[PATCH net 1/1] i40e: Fix crash when rebuild fails in i40e_xdp_setup

[Date Prev][Date Next][Thread Prev][Thread Next][Date Index][Thread Index]

 



From: Sylwester Dziedziuch <sylwesterx.dziedziuch@xxxxxxxxx>

When attaching XDP program on i40e driver there was a reset and rebuild
of the interface to reconfigure the queues for XDP operation.
If one of the steps of rebuild failed then the interface was left
in incorrect state that could lead to a crash. If rebuild failed while
getting capabilities from HW such crash occurs:

capability discovery failed, err I40E_ERR_ADMIN_QUEUE_TIMEOUT aq_err OK
BUG: unable to handle kernel NULL pointer dereference at 0000000000000000
Call Trace:
? i40e_reconfig_rss_queues+0x120/0x120 [i40e]
  dev_xdp_install+0x70/0x100
  dev_xdp_attach+0x1d7/0x530
  dev_change_xdp_fd+0x1f4/0x230
  do_setlink+0x45f/0xf30
  ? irq_work_interrupt+0xa/0x20
  ? __nla_validate_parse+0x12d/0x1a0
  rtnl_setlink+0xb5/0x120
  rtnetlink_rcv_msg+0x2b1/0x360
  ? sock_has_perm+0x80/0xa0
  ? rtnl_calcit.isra.42+0x120/0x120
  netlink_rcv_skb+0x4c/0x120
  netlink_unicast+0x196/0x230
  netlink_sendmsg+0x204/0x3d0
  sock_sendmsg+0x4c/0x50
  __sys_sendto+0xee/0x160
  ? handle_mm_fault+0xc1/0x1e0
  ? syscall_trace_enter+0x1fb/0x2c0
  ? __sys_setsockopt+0xd6/0x1d0
  __x64_sys_sendto+0x24/0x30
  do_syscall_64+0x5b/0x1a0
  entry_SYSCALL_64_after_hwframe+0x65/0xca
  RIP: 0033:0x7f3535d99781

Fix this by removing reset and rebuild from i40e_xdp_setup and replace it
by interface down, reconfigure queues and interface up. This way if any
step fails the interface will remain in a correct state.
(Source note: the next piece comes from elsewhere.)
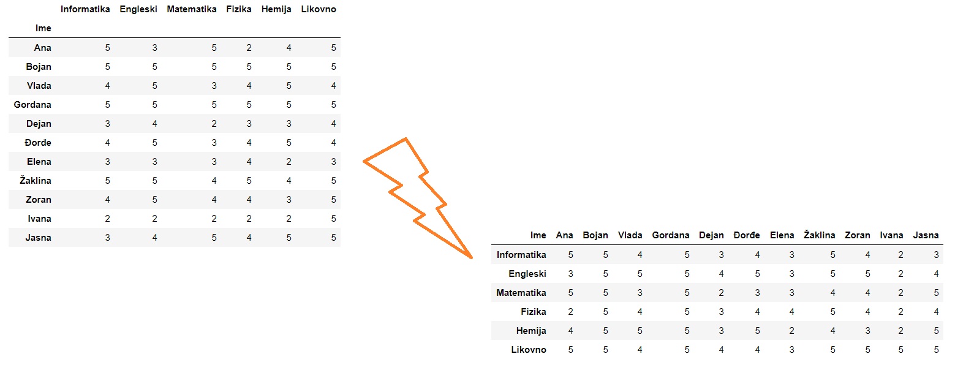Click the Zoran column header in transposed table
Image resolution: width=955 pixels, height=370 pixels.
point(857,235)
Fixes: 0c8493d90b6b ("i40e: add XDP support for pass and drop actions")
Signed-off-by: Sylwester Dziedziuch <sylwesterx.dziedziuch@xxxxxxxxx>
Signed-off-by: Piotr Raczynski <piotr.raczynski@xxxxxxxxx>
Signed-off-by: Andrii Staikov <andrii.staikov@xxxxxxxxx>
Signed-off-by: Kamil Maziarz <kamil.maziarz@xxxxxxxxx>
Tested-by: George Kuruvinakunnel <george.kuruvinakunnel@xxxxxxxxx>
Signed-off-by: Tony Nguyen <anthony.l.nguyen@xxxxxxxxx>
---
Note: This will conflict when merging with net-next.

Resolution:
static int i40e_xdp_setup(struct i40e_vsi *vsi, struct bpf_prog *prog,
                          struct netlink_ext_ack *extack)
  {
 -      int frame_size = vsi->netdev->mtu + ETH_HLEN + ETH_FCS_LEN + VLAN_HLEN;
 +      int frame_size = i40e_max_vsi_frame_size(vsi, prog);

 drivers/net/ethernet/intel/i40e/i40e_main.c | 159 +++++++++++++++-----
 1 file changed, 118 insertions(+), 41 deletions(-)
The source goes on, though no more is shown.